En nuestro país, son los rebuscadores de corbata, los portadores de hojas de vida. Brotaron de los claustros con la promesa de un mundo mejor. Y se han ido apagando en el rechazo, en la remuneración vergonzosa para ellos, para sus padres que pagaron, en el contrato temporal, a destajo. La falta de calidad en ese mercado contribuye al gran lastre del país: la informalidad.

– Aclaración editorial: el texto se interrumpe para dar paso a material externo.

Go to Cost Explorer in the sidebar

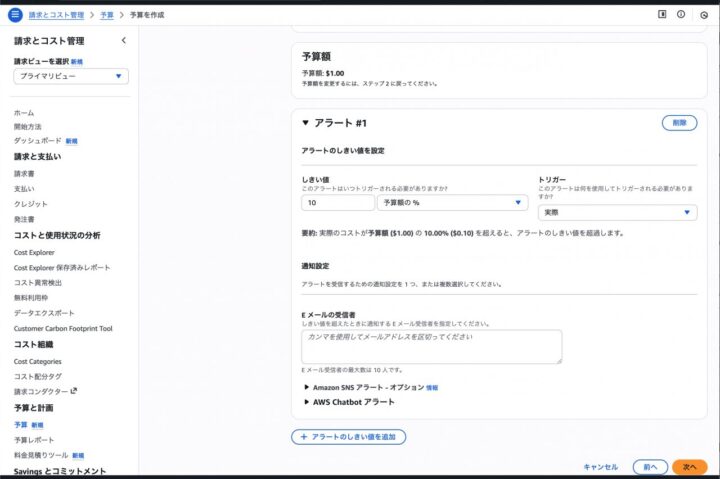(37, 253)
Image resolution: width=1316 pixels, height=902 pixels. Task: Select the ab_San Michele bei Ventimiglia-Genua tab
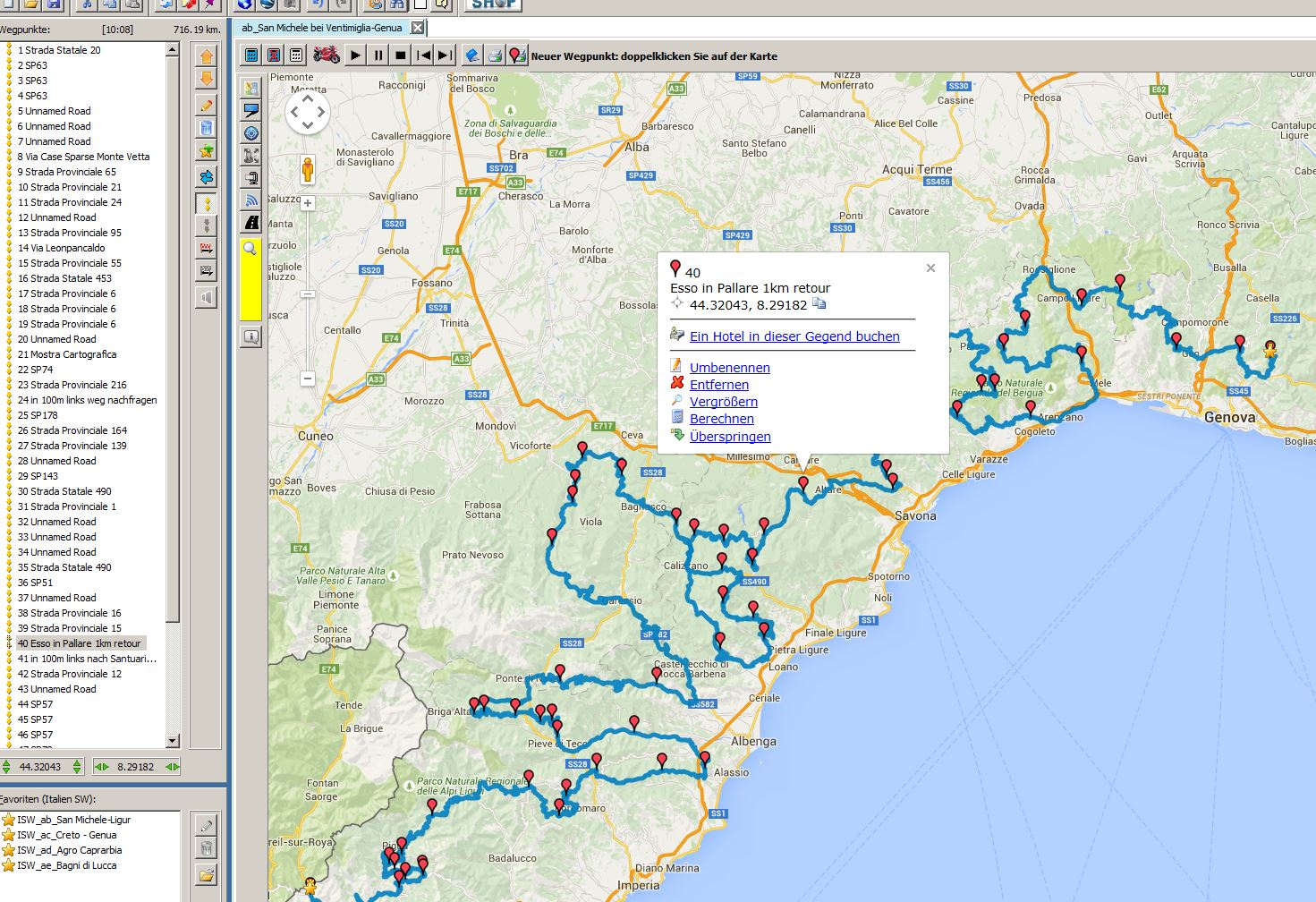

Desempleo e informalidad. Por eso no cotizan al sistema de pensiones la mitad de los afiliados. Pasan los años. Triste vejez. ¿Es la única secuela? No se analiza en detalle el síndrome del informal. Su segmentada existencia. Su ejercicio en la calle, congestionándola, destruyéndola, apropiándola con sus tenazas para aferrarse a unos pesos. Día tras día en la noria. ¿Cómo está su familia, su fe en el país, la imagen de sus dirigentes y de la opulencia?

 

El profesional desempleado o informal vive la paradoja de la tecnología. Gracias a la red puede acopiar más conocimiento, conectarse con otros en la misma situación, de aquí y de allá y acullá. Forma cadenas de chistes, de rabia, de esperanza: manda el mensaje a las personas que le dice la advertencia y la situación no cambia. A algunos, a muchos, con la sevicia de los jóvenes, sus hijos los consideran, casi siempre a ellos, no a ellas, unos fracasados. No quieren repetir la experiencia. No voy a vivir como tú, papá…

 

¿Hasta cuándo? ¿Qué tan lejos estamos de que se conecten, se unan, salgan a la calle, de que reclamen su derecho a una vida mejor? Mucho, muy lejos, dirán algunos. Aquí en Colombia no existen las acciones colectivas, alegan. Nuestro individualismo, personal, gremial, nos ahoga, nos inmoviliza. No llenamos la Plaza de Bolívar sino cuando hay rumba gratuita. Sin lluvia.

 

Y sin embargo, como canta Lavoe, todo tiene su final, nada dura para siempre. Porque crece la gente frustrada, los diplomados fallidos, hay que estar atentos. El gobierno lo sabe. Se esfuerza en que esa brecha entre la promesa y la realidad se cierre, que se tienda un puente de esperanza. Pero el tiempo pasa.

 

Hubo un tiempo en que estudiábamos “La rebelión de las ratas”. Hoy hablan dos idiomas. Chatean. Están ahí. Y crecen. Y se multiplican.